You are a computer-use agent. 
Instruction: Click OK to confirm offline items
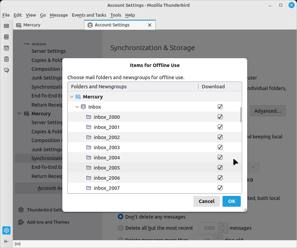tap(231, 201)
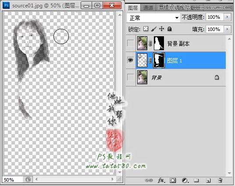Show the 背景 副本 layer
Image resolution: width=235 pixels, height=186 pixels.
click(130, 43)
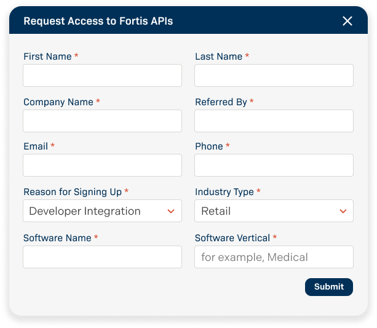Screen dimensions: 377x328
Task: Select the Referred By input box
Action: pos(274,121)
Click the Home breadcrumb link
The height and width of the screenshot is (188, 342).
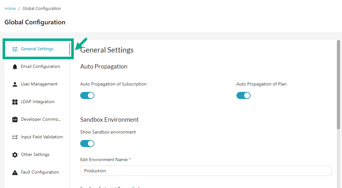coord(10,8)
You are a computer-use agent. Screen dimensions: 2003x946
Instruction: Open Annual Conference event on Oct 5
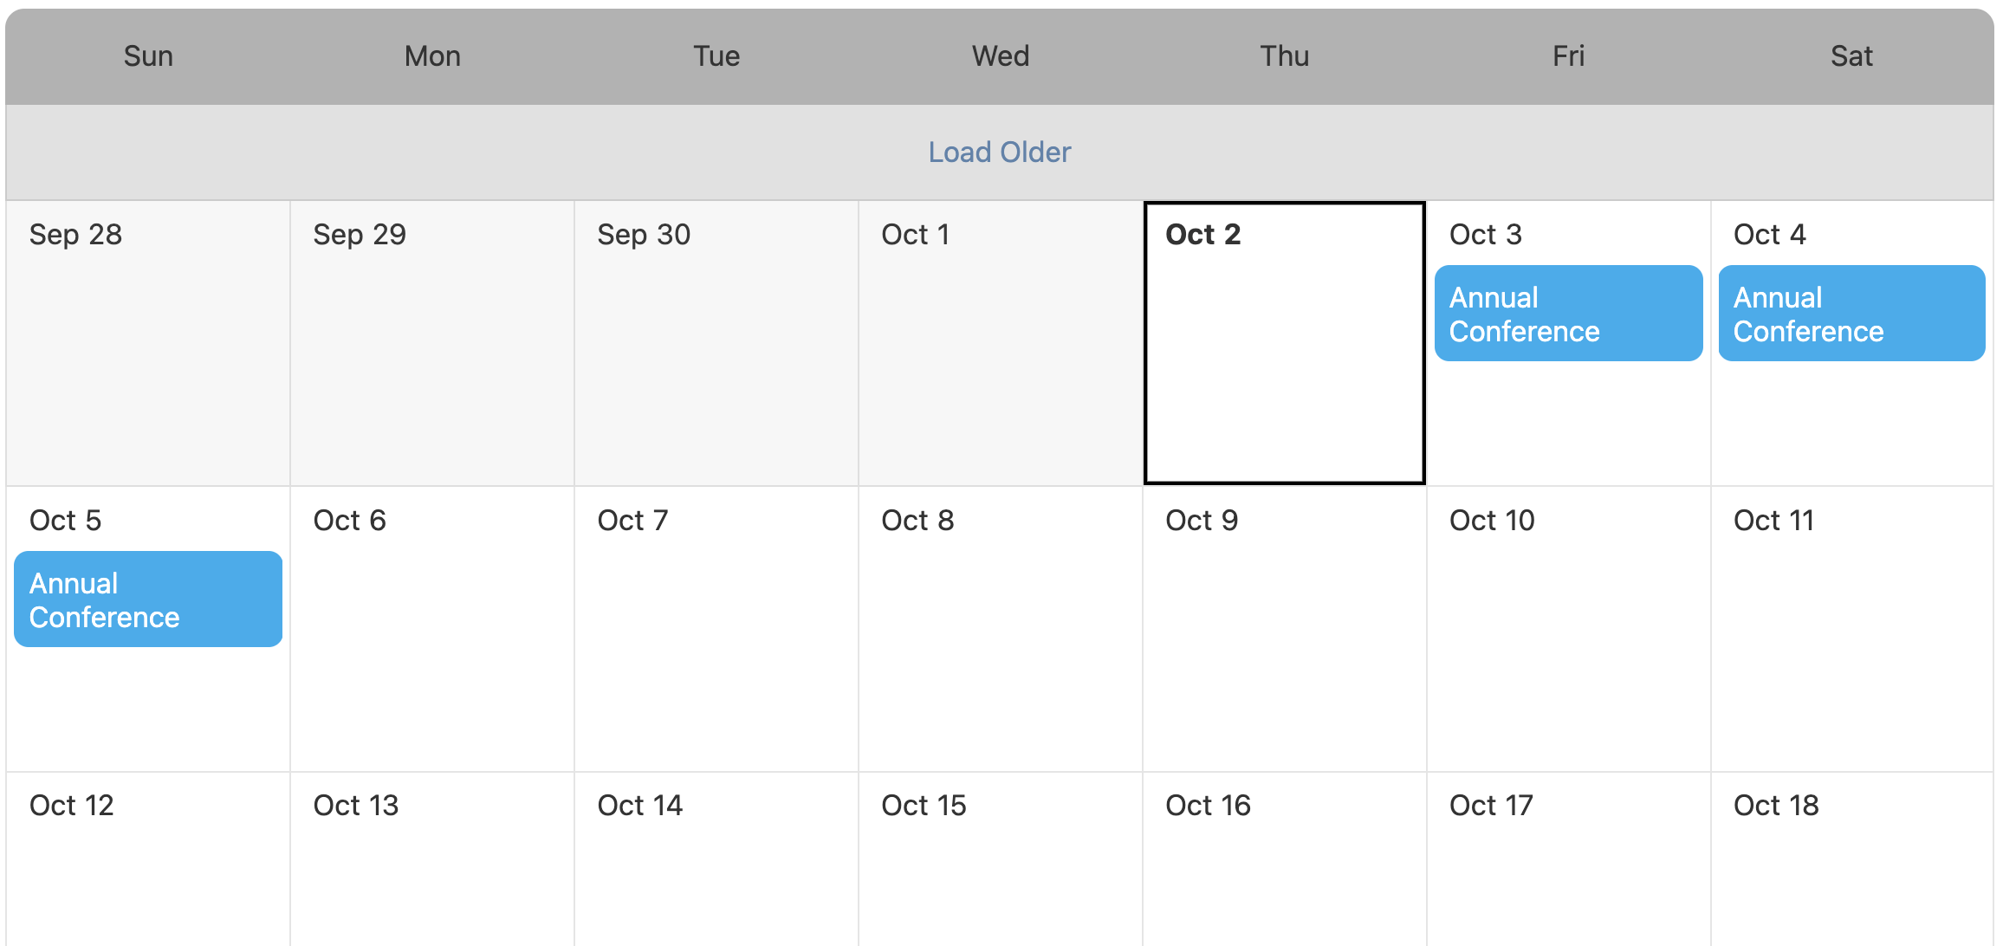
··········
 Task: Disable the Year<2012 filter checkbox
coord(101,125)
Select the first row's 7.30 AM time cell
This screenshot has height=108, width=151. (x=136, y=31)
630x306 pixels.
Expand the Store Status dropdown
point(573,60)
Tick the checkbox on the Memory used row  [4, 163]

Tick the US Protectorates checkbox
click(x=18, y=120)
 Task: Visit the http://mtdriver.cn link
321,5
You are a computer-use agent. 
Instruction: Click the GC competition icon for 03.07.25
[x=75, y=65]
··········
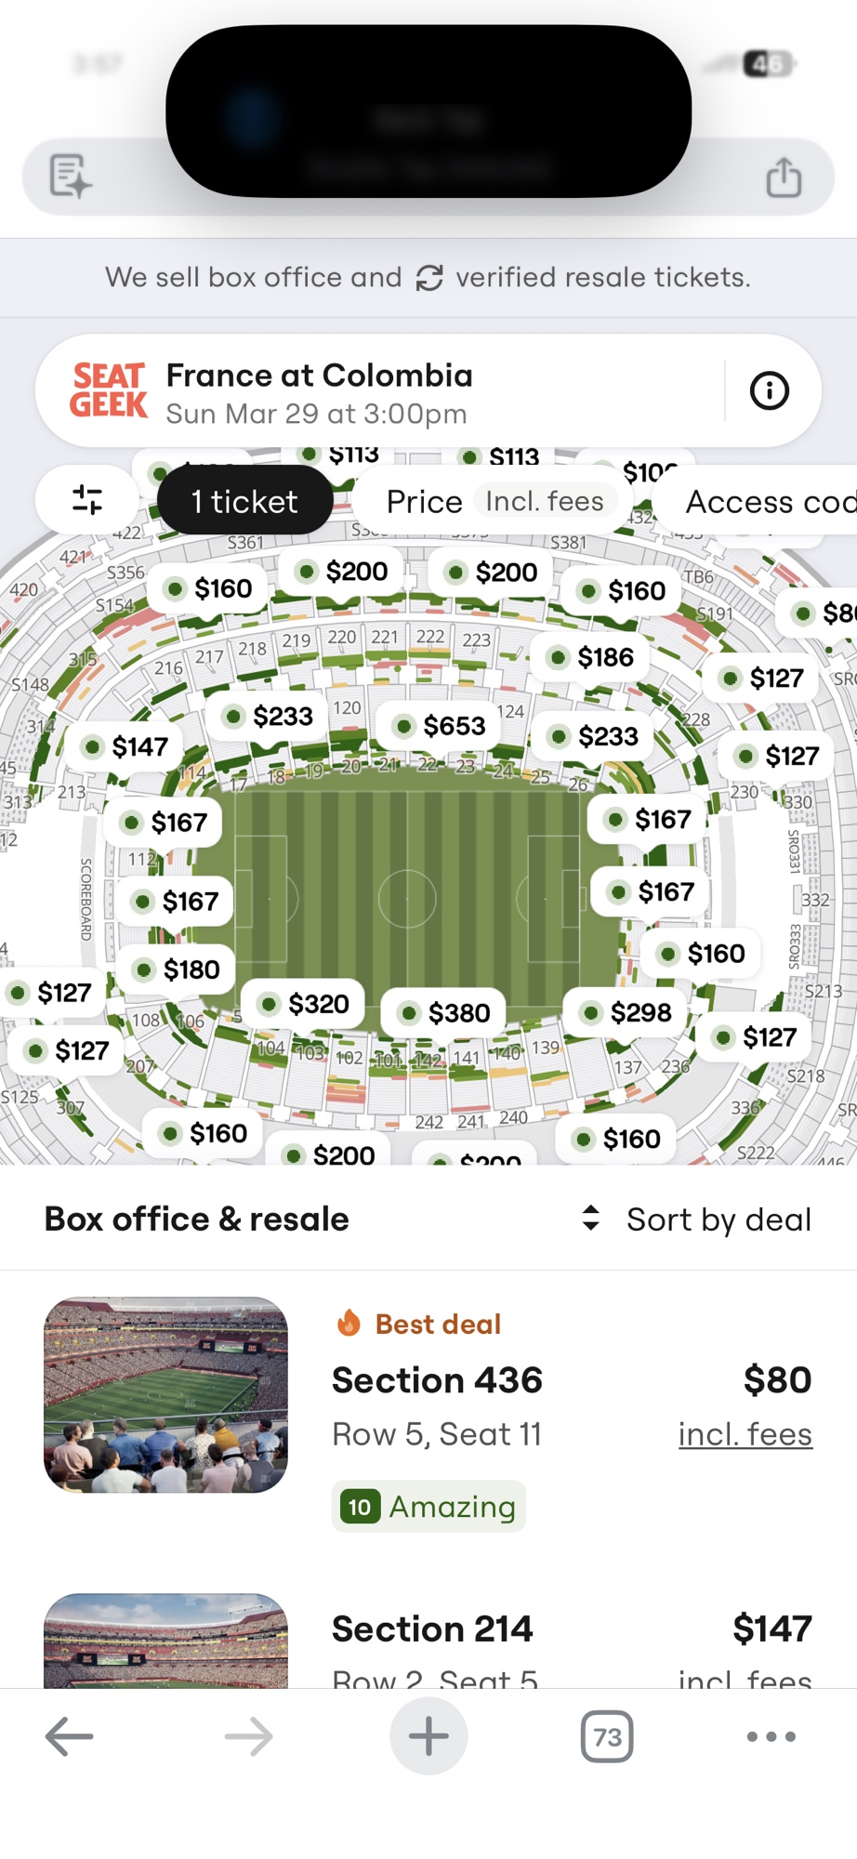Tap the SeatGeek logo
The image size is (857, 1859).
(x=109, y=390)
··········
**Assignment**
Where a picture appears in the records above, omit it, and transcribe exactly the stretch of lines from the one with "Instruction: Click OK" through the one with "Instruction: Open Annual".

**Solution for this task**
Instruction: Click OK to confirm offline items
tap(231, 201)
Show the 背景 副本 layer
Image resolution: width=235 pixels, height=186 pixels.
click(130, 43)
Screen dimensions: 377x328
Task: Select the Referred By input box
Action: pos(274,121)
Click the Home breadcrumb link
The height and width of the screenshot is (188, 342).
coord(10,8)
You are a computer-use agent. Screen dimensions: 2003x946
Instruction: Open Annual Conference event on Oct 5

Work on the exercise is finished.